Finn AI is now a part of Glia.

This post originally appeared on the Finn AI blog, which is now part of Glia.

Digital and Mobile banking are quickly becoming the primary platforms of choice for bank customers and credit union members. This adoption of digital services provides a great opportunity for meeting customer needs, but presents its own handful of engagement challenges as well. This is a dynamic understood well by Q2, a digital platform provider for banks and credit unions, who have a specialized knowledge of the needs of banking end users online. 

“Banks and credit unions serve a very large, differentiating end-user base, with a lot of features and a lot of products,” says Greg Varnell, VP of Product & Development for Q2. “One of the trends we’re seeing with the move to digitalization is that bringing all of these features and products together in the digital world can be quite complicated.” Emerging digital customer service tools can provide opportunities unique to the on-screen customer experience, but ensuring all these tools are navigable and intuitive to use can be a struggle.

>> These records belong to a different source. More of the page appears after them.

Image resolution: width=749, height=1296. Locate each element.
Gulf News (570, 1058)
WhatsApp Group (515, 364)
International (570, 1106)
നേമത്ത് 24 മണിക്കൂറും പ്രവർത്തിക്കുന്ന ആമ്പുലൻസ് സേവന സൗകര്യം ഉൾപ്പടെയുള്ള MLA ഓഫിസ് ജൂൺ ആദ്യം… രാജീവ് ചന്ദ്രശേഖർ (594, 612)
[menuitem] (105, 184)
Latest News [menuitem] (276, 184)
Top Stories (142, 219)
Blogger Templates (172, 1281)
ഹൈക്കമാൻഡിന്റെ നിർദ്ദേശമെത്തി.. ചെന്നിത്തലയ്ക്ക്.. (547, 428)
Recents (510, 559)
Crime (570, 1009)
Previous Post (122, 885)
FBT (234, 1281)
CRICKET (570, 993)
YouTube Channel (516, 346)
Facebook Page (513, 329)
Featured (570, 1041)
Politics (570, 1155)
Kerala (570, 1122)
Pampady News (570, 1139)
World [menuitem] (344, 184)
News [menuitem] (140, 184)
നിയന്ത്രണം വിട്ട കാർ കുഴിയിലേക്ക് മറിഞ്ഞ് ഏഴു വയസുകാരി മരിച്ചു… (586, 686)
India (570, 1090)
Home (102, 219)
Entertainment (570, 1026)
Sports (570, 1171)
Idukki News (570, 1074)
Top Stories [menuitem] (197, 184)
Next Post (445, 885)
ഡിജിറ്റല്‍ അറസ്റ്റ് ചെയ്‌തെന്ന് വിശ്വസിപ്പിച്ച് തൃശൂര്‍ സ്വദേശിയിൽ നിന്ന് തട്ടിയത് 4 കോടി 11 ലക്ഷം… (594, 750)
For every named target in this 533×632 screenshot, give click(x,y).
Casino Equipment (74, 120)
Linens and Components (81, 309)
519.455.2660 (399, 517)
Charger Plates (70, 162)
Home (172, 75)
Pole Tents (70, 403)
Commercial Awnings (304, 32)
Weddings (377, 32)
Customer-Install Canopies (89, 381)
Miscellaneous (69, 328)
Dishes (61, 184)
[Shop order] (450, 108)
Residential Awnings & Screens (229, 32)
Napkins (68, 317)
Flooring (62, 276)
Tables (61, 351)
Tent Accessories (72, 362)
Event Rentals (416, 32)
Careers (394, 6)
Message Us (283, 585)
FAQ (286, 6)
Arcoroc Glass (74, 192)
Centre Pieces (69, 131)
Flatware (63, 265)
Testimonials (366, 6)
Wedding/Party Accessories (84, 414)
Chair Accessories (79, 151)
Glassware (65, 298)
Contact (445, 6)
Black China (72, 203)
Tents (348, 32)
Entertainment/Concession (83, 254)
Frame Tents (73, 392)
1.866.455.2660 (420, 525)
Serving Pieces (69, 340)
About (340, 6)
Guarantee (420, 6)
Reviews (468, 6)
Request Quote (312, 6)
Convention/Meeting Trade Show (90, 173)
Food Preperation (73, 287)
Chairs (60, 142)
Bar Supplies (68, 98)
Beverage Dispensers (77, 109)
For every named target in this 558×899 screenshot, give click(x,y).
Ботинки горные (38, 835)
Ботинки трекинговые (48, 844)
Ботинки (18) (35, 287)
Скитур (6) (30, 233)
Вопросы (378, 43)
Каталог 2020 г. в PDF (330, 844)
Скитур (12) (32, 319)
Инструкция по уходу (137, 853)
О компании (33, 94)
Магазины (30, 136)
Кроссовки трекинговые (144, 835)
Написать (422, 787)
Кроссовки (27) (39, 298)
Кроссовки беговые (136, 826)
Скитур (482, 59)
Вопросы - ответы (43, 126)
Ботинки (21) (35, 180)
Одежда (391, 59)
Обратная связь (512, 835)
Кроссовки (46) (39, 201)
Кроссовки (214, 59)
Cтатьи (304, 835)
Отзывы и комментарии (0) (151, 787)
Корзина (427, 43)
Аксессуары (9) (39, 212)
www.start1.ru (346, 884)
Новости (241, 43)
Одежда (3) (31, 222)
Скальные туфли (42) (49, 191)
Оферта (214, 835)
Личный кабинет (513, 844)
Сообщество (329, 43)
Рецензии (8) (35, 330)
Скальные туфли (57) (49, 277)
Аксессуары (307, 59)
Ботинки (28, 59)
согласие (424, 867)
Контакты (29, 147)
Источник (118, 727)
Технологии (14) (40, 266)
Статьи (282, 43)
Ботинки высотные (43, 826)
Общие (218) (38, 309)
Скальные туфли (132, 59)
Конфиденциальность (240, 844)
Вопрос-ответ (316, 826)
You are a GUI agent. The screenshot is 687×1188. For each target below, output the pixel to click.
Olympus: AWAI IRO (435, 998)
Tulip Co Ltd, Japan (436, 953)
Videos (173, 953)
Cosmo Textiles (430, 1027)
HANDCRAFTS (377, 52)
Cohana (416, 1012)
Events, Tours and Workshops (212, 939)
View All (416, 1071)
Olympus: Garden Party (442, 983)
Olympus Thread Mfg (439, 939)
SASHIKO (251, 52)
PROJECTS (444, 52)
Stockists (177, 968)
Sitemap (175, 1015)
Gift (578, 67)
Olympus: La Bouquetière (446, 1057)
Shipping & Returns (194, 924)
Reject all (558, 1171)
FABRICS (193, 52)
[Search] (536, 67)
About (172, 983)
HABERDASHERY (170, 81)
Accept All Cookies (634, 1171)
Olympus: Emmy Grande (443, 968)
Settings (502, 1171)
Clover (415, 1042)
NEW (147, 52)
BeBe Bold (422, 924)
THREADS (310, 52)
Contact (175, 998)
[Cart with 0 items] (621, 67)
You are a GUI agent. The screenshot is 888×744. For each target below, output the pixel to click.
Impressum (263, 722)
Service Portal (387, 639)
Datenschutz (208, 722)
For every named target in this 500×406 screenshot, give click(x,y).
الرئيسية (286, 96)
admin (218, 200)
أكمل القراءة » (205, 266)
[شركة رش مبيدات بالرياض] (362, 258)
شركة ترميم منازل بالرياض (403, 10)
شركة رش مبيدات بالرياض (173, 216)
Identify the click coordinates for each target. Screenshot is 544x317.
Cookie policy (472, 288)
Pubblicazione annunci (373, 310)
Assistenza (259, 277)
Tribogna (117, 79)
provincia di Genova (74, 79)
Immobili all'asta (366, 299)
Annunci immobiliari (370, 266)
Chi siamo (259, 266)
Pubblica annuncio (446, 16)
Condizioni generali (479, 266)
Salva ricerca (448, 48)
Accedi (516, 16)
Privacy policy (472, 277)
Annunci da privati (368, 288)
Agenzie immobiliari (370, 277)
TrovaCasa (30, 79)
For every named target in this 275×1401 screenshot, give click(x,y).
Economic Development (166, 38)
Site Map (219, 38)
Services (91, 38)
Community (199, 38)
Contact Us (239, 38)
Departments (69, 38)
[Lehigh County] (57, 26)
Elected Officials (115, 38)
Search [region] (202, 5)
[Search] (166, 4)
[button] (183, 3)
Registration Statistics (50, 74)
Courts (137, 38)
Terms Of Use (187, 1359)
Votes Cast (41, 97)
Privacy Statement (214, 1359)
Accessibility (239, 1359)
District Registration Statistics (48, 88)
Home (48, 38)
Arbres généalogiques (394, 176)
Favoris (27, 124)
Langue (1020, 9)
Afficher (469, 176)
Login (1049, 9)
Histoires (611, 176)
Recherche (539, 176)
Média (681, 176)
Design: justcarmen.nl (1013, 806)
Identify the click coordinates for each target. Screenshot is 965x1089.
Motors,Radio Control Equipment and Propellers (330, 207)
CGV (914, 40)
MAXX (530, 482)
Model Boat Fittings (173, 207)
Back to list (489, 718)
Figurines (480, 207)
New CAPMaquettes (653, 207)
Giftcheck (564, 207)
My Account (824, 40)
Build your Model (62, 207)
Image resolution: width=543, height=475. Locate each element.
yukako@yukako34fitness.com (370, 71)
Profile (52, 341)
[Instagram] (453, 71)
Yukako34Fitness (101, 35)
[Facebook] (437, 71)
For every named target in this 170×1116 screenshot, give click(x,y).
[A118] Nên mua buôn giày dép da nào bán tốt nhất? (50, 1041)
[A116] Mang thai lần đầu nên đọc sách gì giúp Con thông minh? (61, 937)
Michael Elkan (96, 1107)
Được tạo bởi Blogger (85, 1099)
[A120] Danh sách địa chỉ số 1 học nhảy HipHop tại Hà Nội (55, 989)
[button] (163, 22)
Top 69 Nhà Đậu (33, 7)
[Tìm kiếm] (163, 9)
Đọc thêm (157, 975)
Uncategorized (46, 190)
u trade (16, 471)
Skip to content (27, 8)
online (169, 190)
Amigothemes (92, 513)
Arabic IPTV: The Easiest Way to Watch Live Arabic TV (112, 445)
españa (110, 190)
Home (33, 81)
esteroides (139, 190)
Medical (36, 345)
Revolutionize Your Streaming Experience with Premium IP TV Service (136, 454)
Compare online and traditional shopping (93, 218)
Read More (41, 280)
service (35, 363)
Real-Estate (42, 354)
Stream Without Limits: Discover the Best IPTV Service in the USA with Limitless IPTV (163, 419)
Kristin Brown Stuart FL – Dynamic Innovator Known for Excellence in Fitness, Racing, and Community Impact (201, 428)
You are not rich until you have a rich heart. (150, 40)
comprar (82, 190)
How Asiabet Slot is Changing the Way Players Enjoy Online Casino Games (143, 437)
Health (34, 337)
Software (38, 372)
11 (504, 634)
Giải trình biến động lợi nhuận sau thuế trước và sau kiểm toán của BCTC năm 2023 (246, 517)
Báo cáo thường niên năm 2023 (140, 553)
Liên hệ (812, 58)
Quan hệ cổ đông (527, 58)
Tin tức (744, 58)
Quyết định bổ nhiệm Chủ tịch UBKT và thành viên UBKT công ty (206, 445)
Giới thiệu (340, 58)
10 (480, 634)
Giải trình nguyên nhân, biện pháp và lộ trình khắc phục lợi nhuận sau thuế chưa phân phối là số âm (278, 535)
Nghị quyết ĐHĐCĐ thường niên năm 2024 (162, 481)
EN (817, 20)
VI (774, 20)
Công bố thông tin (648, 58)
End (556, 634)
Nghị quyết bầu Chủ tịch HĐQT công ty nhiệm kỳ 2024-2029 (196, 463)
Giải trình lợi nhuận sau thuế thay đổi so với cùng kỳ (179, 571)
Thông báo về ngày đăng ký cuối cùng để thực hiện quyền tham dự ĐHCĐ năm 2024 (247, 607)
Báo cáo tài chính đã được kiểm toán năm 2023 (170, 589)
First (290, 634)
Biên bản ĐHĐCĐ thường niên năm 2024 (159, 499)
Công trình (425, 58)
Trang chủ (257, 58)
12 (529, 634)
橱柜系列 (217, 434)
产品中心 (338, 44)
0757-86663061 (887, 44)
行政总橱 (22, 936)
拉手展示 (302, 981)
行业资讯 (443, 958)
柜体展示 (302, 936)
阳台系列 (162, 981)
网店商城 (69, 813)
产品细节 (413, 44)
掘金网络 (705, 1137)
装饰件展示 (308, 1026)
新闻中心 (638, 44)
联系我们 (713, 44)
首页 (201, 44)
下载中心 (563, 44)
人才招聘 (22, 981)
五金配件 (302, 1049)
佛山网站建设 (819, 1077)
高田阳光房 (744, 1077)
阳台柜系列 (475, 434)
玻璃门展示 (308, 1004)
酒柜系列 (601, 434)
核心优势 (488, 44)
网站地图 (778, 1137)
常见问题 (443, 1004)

Thankfully, digital platforms and customer experience services are making digital banking easy to use by streamlining multiple digital support tools into one streamlined support channel. 

Embracing Fintechs to Meet Customer Needs

An increasing number of younger generations are using third-party fintech apps, such as money transfer, investment management, and money management apps. These apps are stepping in and offering services that banks and credit unions haven’t offered digitally yet, causing people to have multiple unrelated financial apps on their smartphones to manage their money.

Even though respondents to our survey were quite likely to be using services offered by fintechs, however, trust in fintechs remains much lower than in traditional financial institutions. If a financial institution could integrate these fintech features into their own digital banking platforms, it would allow for the trust in traditional banks and credit unions to become paired with the specialized functionality of fintech services. Q2 can allow you to do just that, by partnering with fintechs to allow for seamless, official integration with Q2-based banking platforms. 

“At Q2, we have used our technology stack and our caliber SDK to invite the fintechs to come integrate directly into our digital banking platform” says Varnell, “this makes it easier for end-users to identify and locate those [features]… we really have an amazing opportunity to put the exact application an end-user is looking for right in their lap”.

Streamlining Digital Customer Service with Glia on Q2 Using AI-Powered Virtual Assistance

John Fernandez, the SVP of Marketing at Glia, has an important observation for banks and credit unions to keep in mind: “When over 80% of phone-callers are either on a screen or near a screen, it doesn’t make sense that so much of customer service is purely phone-only.” Not only are users increasingly less willing to interact with their financial institution over the phone, but migrating away from phone-lines and moving to online service will consolidate the CSE into a single, seamless channel. On-screen, digitally-focused customer service is a convenient way to converge and streamline your contact channels into a singular, focused point of access. Using digital customer service tools like Conversational AI allows for integrating both online self-service and agent-guided assistance into the same messaging channel simultaneously. 

“Virtual assistants provide intelligent, guided, 24/7 self-service that allows for both efficiency and improved customer service” says Fernandez. Integrated both into Glia and Q2, [the Glia Virtual Assistants] banking chatbot can both help users self-serve themselves online in an intuitive and easy-to-use way, and guide users to live human agents when they’re needed the most. Rather than tossing customers back and forth between digital self-service and phone calling to speak with live agents, keep all of these interactions contained in the same messaging window with an AI chatbot integrated with Glia’s live agent chat capabilities. 

Supporting Users with a Digital-First Mindset

One of the greatest strengths of digital banking is the ability to incorporate a wide variety of customer service tools into the same application. To avoid the ‘information overload’ problem, streamlined customer support and AI-powered conversational banking can help guide users where they want to be without relying on navigating through complex menus or bouncing them between different modes of communication. Centering your customer service efforts digitally will allow for this elevated, self-contained, and complete service experience.